Save the Manatee!
1: It Begins
(June 2015)
That year's California state championship track and field meet took place in Clovis, near Fresno. Dipper did his best, but—
"Sorry I didn't win," he told Grunkle Stan and Wendy in the rental car after the meet.
"Hey, dude, second place is nothing to sneeze at!" Wendy told him.
"Like a kitten!" Mabel added. She had been riding high since Thursday, knowing that they'd be heading back to Gravity Falls from the San Jose International Airport on Saturday evening. She giggled and repeated, "Like a kitten!"
"Stop it," Dipper complained. He and Wendy rode in the back seat of the rental, a white Nexxus four-door sedan. Mabel was in shotgun position, and Grunkle Stan, of course, was driving.
"Hey, Dip was the team captain and assistant coach," Stan pointed out as he narrowly beat a yellow light. "And the Piedmont JV team is the state championship team, so give him that!"
"Yeah," Mabel agreed, swiveling around as far as she could while keeping her seat belt on, "Good job, Captain Dipster! and to be fair, you had to come back from the bad ankle sprain that bastard Wildon gave you when he knocked you down back in February!"
"Pumpkin!" Stan bellowed. "You're in mixed company, so watch your damn language!"
"Damn straight!" Wendy shot back.
Dipper got into it: "Yeah, what the heck, Mabel?"
"He swears like a kitten, too!" Mabel chortled.
"We gonna make the flight, Stan dude?" Wendy asked. "I can drive if you want me to."
"You're still underage for rentals," Stan said. "I don't want the hassle of a ticket. Anywho, we're gonna make it in plenty of time. You kids just settle back and relax. Blindfolds are in the glove box if anybody wants one."
"Blindfolds?" Wendy asked.
"Tell you later," Dipper said.
Mabel seemed conciliatory: "Wendy, Dip probably won't tell you about this, being so modest and all, but he did win five first place sprints this season, including one two weeks ago.
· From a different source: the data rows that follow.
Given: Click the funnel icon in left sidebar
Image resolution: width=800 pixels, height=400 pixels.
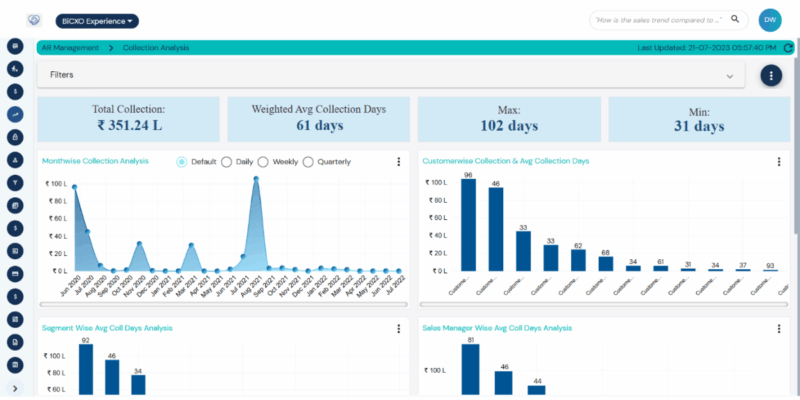Looking at the screenshot, I should point(15,182).
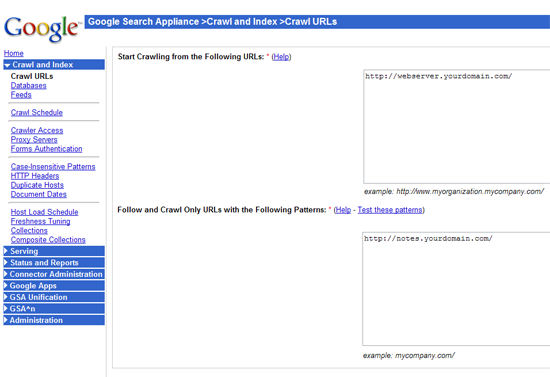Open the Proxy Servers page
Screen dimensions: 550x377
coord(34,140)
Not bad for a guy who missed like six weeks on account of an injury."
"I'm proud of my dork," Wendy said, reaching to hold his hand. Am I comin' in, dude?
—Loud and clear, Lumberjack Girl. God, I missed you so much!
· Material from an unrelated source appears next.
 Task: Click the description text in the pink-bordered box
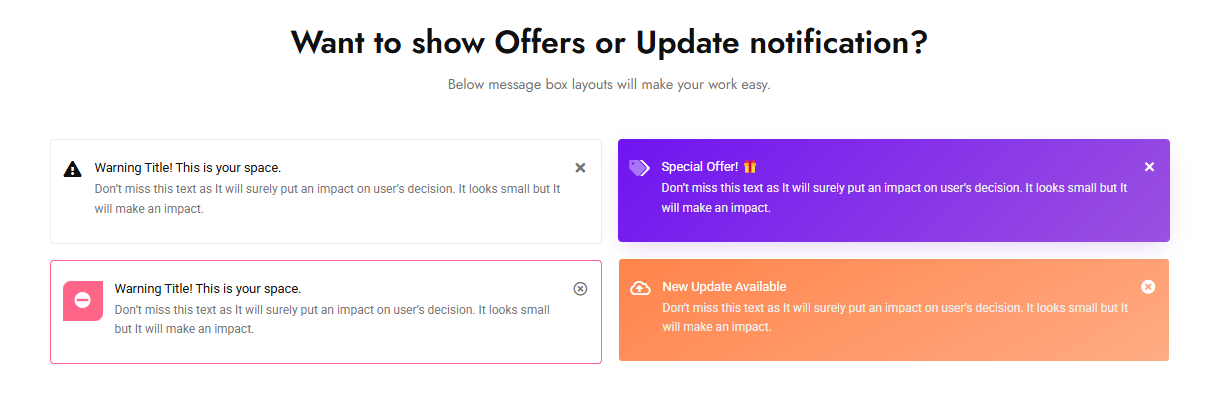(333, 319)
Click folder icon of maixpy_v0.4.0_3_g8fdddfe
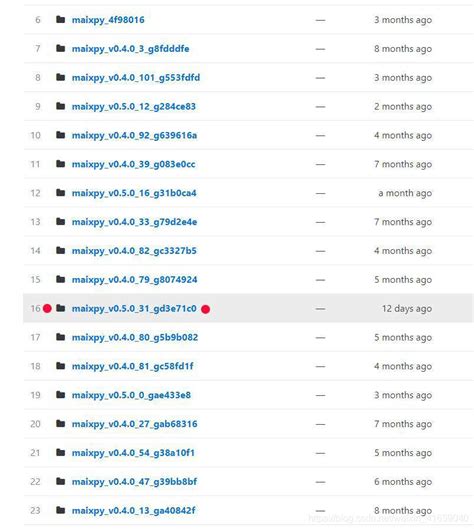 pos(60,48)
Same here, Dip. You're lookin' hot to me, man! I'd kinda like to try a mental make-out session—we're in the back seat and all! But I guess the moaning would make Stan and Mabel suspicious.
—Later, then! Dipper thought to her.
They had once gone through a sometimes terrifying adventure with an ancient water spirit, and they had not only escaped with their lives, but had also gained a weird kind of telepathy from it—whenever they touched skin to skin, they could converse and even, they had learned, exchange feelings. The previous summer, they had discovered those feelings could lead to—pretty pleasant outcomes, we'll say.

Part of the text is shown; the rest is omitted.